Vitamin B12 is one of the most complex and largest vitamins of the B group. It is an essential nutrient required for our body’s good health.
Most people can get B12 from having a diet that includes meat but it can become somewhat difficult for people with a regular vegetarian or vegan diet to get B12 naturally from there so they end up having to take the supplements. Vegetarians, pregnant women, breastfeeding mothers, people with B12 deficiency, or people of old age may want to monitor their diet and track it to make sure they are getting enough of this vitamin.
What Is The Vitamin Known As B12?
B12 is a water-soluble vitamin. Because our body cannot produce B12 on its own, we need to take it from our diet and when that doesn’t suffice at a time; we resort to taking it in from supplements. This vitamin handles the smooth functioning of multiple physical activities and certain core functioning of our body which are essential to our health.
Vitamin B12 handles the process which is accountable for producing our red blood cells (RBCs) along with the synthesis of DNA. It also plays a significant role in maintaining the neurological functioning of our brain. This vitamin has a complex structure that allows it to be easily dissolvable and travel effectively in our body through our bloodstream.
A fun fact about vitamin B12 is that our body can store it for up to 4 years. After the required amount is taken from the food through our stomach, we absorb it into our bloodstream. Our body then sends the excessive B12 to our liver for storage and future usage.
While we mainly find vitamin B12 in animal products such as meat and dairy products, vegans and vegetarians options, though limited, exist too. Luckily for them, fortified foods can be a significant source of this vitamin. Now let us look into food items containing the B12 vitamin that you may not have known about.

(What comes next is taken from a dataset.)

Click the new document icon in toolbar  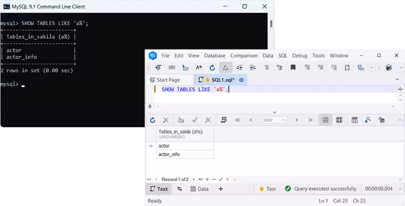point(347,68)
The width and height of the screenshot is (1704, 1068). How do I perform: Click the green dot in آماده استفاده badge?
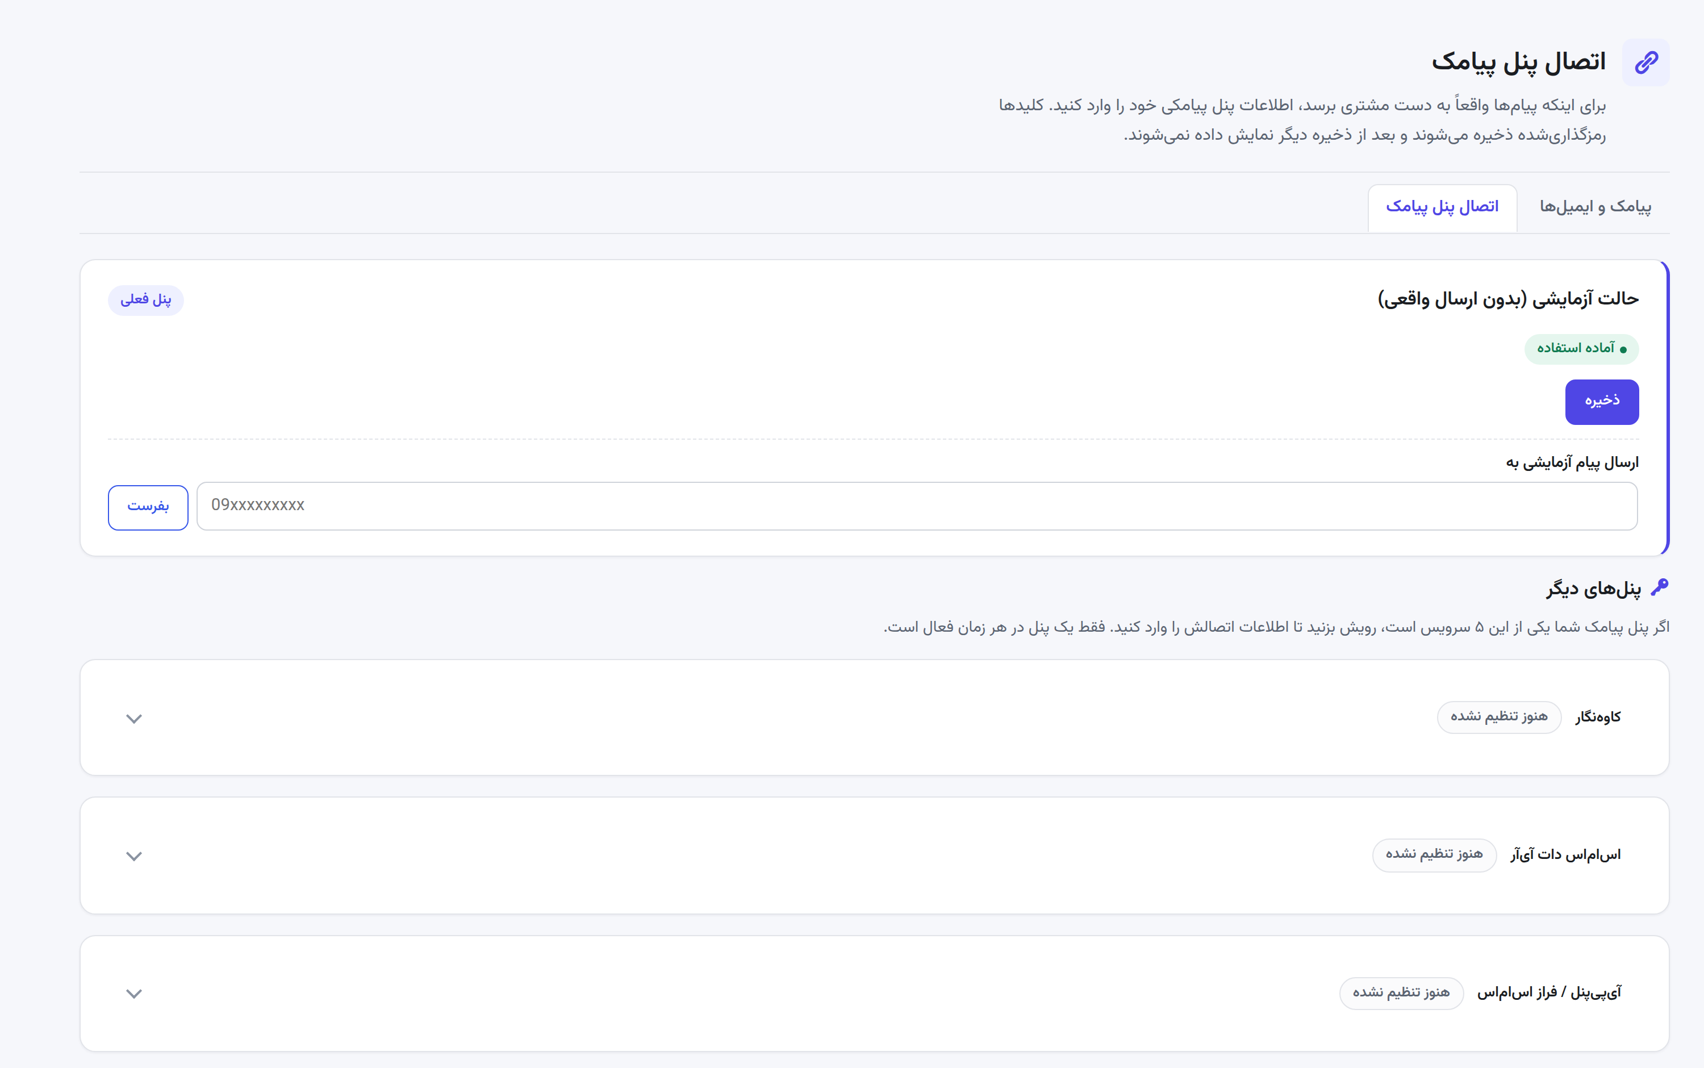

Foods With Vitamin B12 In Them
These foods can mainly be divided into three different sections. These categories are meat, vegetables, and dairy. The vegetable section mainly comprises the vegan options and the diary options are mentioned in the vegetable section as well.
Meats with vitamin B12:
Eggs are a prominent source of overall nutrition. They are wonderful sources of B vitamins as well, especially B2 and B12. Eggs have the added benefit of being tasty when eaten in different forms.
Animal liver and kidneys
Organ meat, especially the liver and kidneys of lambs, is extremely rich in the vitamin B12. Lamb’s liver is also known to be high in copper, vitamin A along with vitamin B2. since non-vegetarians consume lamb and veal in high quantities, they get their required amount of B12 easily.
Beef is an excellent source of vitamin B12, protein, iron, and vitamin A. But since it has a high level of cholesterol, it is recommended to not solely rely on beef to reach our requirement for vitamin B12.
Clams are small, chewy shellfish. They are excellent sources of B12 along with being high in protein, low in fat, and excellent antioxidant and iron sources.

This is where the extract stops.